## ABOUT THIS EXERCISE
Pick up the article on keeping hospital patients' belongings from going missing right after its final sentence, and carry it on.

## EXTRACTED TEXT
++++++++++
Three steps to help avoid patients belongings going missing

11th Oct 2019

A common and challenging theme running across hospitals in the UK are patients belongings going missing. This can be a difficult issue to overcome as patients move across different wards with different procedures for possessions. Patients often place items they use regularly in places such as under their pillow so they can access them easily however this can result in them getting wrapped up in their bedding that then gets sent to the laundry.

Some belongings, however, are of greater importance and enable a patient to function on the most basic level such as glasses, hearing aids and dentures. If a patient no longer has access to any of these key items it can cause problems such as not being able to fully understand what doctors and nurses are telling them, feeling isolated and risk of malnutrition due to not being able to eat properly. All of these issues slow down recovery and cause the patient distress.

The other side of this to consider is also the financial cost to the hospital to replace these items. It has been reported in previous years that over £10,000 a week has been paid out just from hospitals in England alone to reimburse patients for their lost belongings.

What can be done to change this?

This is an issue that has been highlighted many times with lots of discussion about various procedures that can be put in place to help avoid this from happening.

Here are steps your team can take to reduce the risk of losing a patient’s belongings:

1 – Personal Belongings Tray Valet with Lid

This tray has been designed for the storage of glasses, hearing aids and dentures. This makes it easy for both staff and patients to keep track of some of their most vital belongings as everything has its own designated space. Also as this tray has been moulded especially for each specific item it also keeps them in good condition. Available in compact and regular size and with a non-skid bottom to prevent sliding it fits easily onto over-the-bed tables leaving plenty of space for other supplies. Once a patient has been discharged the tray can be cleaned in a dishwasher ready for use again.
++++++++++
## RECORDED DATA
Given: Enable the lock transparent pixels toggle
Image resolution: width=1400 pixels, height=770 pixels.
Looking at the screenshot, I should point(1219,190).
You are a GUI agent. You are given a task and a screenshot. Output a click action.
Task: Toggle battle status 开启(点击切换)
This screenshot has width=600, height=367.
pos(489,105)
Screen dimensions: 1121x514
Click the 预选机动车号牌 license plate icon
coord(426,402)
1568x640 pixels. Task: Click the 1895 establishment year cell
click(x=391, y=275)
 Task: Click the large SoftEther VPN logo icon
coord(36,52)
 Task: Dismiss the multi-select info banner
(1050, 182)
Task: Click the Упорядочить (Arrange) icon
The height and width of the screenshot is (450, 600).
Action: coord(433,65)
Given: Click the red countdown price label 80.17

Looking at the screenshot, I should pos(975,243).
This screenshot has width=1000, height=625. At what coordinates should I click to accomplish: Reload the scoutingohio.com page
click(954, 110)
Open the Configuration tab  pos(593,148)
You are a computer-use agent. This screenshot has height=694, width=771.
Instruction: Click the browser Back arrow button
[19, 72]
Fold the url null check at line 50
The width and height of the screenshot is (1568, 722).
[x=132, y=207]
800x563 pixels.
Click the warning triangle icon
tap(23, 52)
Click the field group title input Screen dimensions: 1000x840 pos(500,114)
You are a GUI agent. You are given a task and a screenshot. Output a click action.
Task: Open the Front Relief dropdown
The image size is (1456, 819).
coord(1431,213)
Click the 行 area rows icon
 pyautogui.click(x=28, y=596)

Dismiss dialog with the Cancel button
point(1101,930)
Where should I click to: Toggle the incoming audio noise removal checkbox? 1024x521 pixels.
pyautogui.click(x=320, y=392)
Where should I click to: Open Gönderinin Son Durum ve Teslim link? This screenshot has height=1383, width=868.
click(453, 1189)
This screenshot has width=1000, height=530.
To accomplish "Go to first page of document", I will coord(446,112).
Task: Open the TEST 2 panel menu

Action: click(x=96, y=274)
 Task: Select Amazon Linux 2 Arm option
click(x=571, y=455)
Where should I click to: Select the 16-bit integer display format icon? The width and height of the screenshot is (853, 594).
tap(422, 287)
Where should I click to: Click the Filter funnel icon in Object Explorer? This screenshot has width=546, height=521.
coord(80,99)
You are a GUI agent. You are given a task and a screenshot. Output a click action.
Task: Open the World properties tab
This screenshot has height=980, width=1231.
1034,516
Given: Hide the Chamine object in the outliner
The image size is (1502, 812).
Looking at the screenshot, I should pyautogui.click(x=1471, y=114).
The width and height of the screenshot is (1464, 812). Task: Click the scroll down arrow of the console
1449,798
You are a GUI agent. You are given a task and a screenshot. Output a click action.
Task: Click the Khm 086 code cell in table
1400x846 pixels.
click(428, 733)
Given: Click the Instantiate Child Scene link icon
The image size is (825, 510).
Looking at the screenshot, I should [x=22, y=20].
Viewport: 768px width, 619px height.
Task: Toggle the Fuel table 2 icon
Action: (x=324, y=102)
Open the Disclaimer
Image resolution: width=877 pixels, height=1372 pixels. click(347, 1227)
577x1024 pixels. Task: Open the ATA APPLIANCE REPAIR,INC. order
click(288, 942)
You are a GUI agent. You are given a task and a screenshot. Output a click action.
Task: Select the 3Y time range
++++++++++
## YOUR RESPONSE
Find out more here.

2 – HCA’s Responsible for Personal Property

This system was suggested in an online discussion where once a patient is admitted to a ward a HCA is responsible for recording the patient’s belongings on a basic form such as the one printed onto a personal property bag. Any of the items the patient is not using can then be stored in this. When a patient is discharged or if they move onto a different ward the HCA checks the patient’s belongings against the list on the bag. If any items are missing it is noticed straight away giving them a real chance to find them. If they are being transferred to another ward the HCA would do a handover of the property bag with the HCA on the new ward.

Find out more here.

3 – Shake for SHADES System

Some hospitals have adopted the shake for SHADES system which stands for Spectacles, Hearing Aids and DEntures. This is a process for HCA’s to follow when stripping beds. This reminds them to shake any bedding before it is sent to laundry in case any of the patients items have been left within it. Patients can often wrap dentures up in tissue which can go unnoticed, by implementing this process this should no longer happen.

By following these three stages a tight system is created and any missing items should be noticed almost immediately.